CHICAGO — At the end of the first day of the NATO Summit in Chicago, the transatlantic alliance signed a $1.7 billion contract with Northrop Grumman for five Global Hawk UAVs.
The Block 40 Global Hawks, which are unarmed reconnaissance UAVs, are part the Allied Ground Surveillance (AGS) system.
NATO first announced the purchase in February but officially closed the deal May 21. A NATO official predicted it would cost NATO another $2 billion to operate the aircraft during the next 20 years.
“These are five Global Hawk drones that provide the kind of surveillance capability that we saw in the Libya operation was so vital to the effective operation of our military,” U.S. Ambassador to NATO Ivo Daalder said at a press conference.
Although European air forces carried out the bulk of bombing missions in Libya last year, they relied heavily on drones provided by the United States to identify and hit targets during the campaign.
NATO Secretary General Anders Fogh Rasmussen told reporters that NATO had not discussed where the aircraft could be deployed.

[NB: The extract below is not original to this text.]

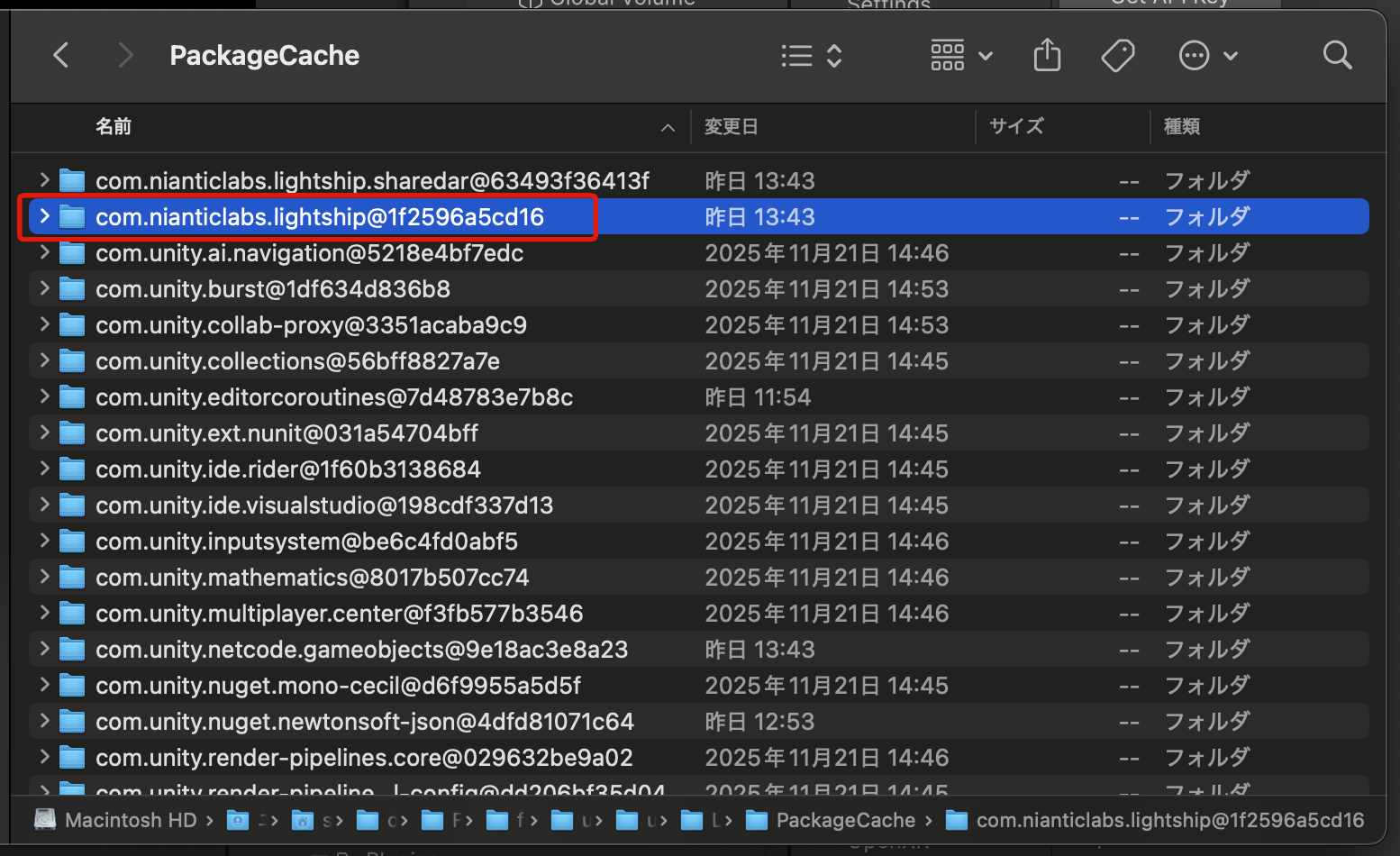Select the list view icon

Of the 28 NATO member countries, 13 are currently contributing to the acquisition of the aircraft. They are Bulgaria, the Czech Republic, Estonia, Germany, Italy, Latvia, Lithuania, Luxembourg, Norway, Romania, Slovakia, Slovenia and the United States.
Every NATO member is expected to participate in the long-term support of the program.
Northrop Grumman will be the prime contractor for NATO AGS and will build the Global Hawk air vehicle and its various payloads, including the ground surveillance radar. European industry will develop and deliver the system’s ground support stations.
Northrop Grumman officials, including CEO and President Wes Bush, joined NATO leaders and 28 defense ministers from NATO member countries for the signing in Chicago.
The main operating base for the AGS system will be at a NATO base in Sicily, where the U.S. Air Force bases Global Hawks and the U.S. Navy has the broad area maritime surveillance (BAMS) variant of the UAV.